All financial firms should by law be compelled to submit an annual business model to the regulator and supervisor for assessment if they are to continue to trade. This should be a basic condition to provide adequate consumer protection and the integrity of the financial supervisory and regulatory systems.
As has been stated before, the business models of insurance companies and banks, the two major financial sectors, are totally different. While banks borrow short and lend long, a flawed business model if ever there was one, insurance companies are often compelled to have a capital adequacy of at least 110 per cent of its likely liabilities. And, of the various branches of insurance – unemployment, health, home, motoring, disaster, etc. – the greatest moral hazard is motor insurance; it is the low hanging fruit, in that it is the easiest for insurance companies to make lots of money while paying out a relatively low percentage of claims.
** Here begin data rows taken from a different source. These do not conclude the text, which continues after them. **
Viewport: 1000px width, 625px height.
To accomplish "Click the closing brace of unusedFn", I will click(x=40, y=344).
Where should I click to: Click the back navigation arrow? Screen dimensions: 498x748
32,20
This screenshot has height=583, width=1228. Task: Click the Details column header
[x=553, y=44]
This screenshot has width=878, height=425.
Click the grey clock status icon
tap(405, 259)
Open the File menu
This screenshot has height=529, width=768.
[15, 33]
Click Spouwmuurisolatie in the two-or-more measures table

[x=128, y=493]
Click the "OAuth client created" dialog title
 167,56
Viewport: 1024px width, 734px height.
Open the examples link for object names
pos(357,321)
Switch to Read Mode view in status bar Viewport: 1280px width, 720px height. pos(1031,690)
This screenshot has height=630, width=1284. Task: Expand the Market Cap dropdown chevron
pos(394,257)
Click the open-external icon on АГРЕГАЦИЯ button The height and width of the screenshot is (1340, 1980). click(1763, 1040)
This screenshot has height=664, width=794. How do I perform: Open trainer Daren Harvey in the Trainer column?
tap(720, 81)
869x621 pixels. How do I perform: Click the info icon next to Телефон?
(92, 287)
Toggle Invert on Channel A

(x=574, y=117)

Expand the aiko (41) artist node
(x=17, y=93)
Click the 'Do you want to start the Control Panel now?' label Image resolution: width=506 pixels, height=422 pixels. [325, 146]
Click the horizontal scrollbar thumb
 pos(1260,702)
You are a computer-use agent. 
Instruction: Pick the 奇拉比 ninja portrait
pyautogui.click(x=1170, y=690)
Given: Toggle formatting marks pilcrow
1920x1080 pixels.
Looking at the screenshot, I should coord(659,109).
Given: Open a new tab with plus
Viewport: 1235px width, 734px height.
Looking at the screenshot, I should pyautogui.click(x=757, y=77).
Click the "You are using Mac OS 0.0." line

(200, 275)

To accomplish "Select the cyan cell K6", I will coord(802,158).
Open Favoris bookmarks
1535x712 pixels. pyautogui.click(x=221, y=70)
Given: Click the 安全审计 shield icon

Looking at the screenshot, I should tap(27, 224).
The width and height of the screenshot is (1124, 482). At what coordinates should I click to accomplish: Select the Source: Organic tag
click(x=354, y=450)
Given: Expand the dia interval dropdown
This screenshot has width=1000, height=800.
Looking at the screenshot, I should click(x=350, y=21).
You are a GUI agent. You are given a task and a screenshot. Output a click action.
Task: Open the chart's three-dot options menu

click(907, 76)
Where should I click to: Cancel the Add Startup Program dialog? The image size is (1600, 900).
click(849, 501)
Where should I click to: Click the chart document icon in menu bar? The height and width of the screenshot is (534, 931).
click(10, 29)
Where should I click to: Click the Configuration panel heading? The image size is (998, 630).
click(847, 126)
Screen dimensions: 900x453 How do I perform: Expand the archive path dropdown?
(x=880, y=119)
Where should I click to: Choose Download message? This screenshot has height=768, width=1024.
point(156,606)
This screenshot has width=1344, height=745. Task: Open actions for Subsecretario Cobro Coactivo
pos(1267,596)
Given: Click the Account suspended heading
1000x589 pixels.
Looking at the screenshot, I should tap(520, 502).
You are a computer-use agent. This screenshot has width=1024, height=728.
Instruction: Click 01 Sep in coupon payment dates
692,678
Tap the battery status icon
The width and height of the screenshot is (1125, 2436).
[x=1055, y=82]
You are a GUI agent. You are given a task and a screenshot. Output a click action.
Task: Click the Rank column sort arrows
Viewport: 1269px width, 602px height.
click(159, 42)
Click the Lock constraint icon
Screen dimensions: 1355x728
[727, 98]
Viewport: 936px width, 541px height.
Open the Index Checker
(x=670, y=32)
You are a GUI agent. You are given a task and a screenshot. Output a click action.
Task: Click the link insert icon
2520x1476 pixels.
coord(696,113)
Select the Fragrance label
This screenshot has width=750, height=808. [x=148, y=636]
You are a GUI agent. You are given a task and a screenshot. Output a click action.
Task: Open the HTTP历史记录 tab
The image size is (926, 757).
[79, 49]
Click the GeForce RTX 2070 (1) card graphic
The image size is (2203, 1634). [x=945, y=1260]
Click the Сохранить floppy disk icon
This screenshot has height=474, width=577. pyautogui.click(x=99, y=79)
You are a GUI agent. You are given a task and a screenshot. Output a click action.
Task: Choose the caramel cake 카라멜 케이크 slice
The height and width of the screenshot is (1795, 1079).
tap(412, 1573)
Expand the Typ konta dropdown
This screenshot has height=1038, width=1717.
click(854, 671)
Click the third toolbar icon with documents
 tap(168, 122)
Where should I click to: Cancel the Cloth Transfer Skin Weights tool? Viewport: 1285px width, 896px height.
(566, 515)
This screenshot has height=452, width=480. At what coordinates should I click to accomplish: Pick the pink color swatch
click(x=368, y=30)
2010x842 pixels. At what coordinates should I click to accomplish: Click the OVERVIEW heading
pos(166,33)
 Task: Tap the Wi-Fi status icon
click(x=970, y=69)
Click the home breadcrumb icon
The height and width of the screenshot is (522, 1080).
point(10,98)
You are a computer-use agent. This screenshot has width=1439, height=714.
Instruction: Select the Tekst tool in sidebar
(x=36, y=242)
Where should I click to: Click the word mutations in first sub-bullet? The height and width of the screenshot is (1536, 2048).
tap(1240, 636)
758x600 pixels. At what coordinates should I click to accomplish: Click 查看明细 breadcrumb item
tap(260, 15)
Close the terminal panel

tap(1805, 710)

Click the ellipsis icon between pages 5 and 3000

First, unlike life and health insurance, or even unlike home and contents insurance, motorists are compelled by law to have insurance. Unlike life and pensions insurance, for example, there is no need to base actuarial assumptions on a continuous mortality investigation report and the one in two hundred event assumption is in many ways only theoretical since there is no longevity risk. Generally, there are two broad kinds of insurance regulation: firm-specific and industry-wide. Firm-specific regulation and supervision is when the authorities are focusing on a single firm, going through its books, interrogating its staff, and talking to a sample of its customers. This may arise out of a formal complaint, market rumour, suspicion or a randomised stress test.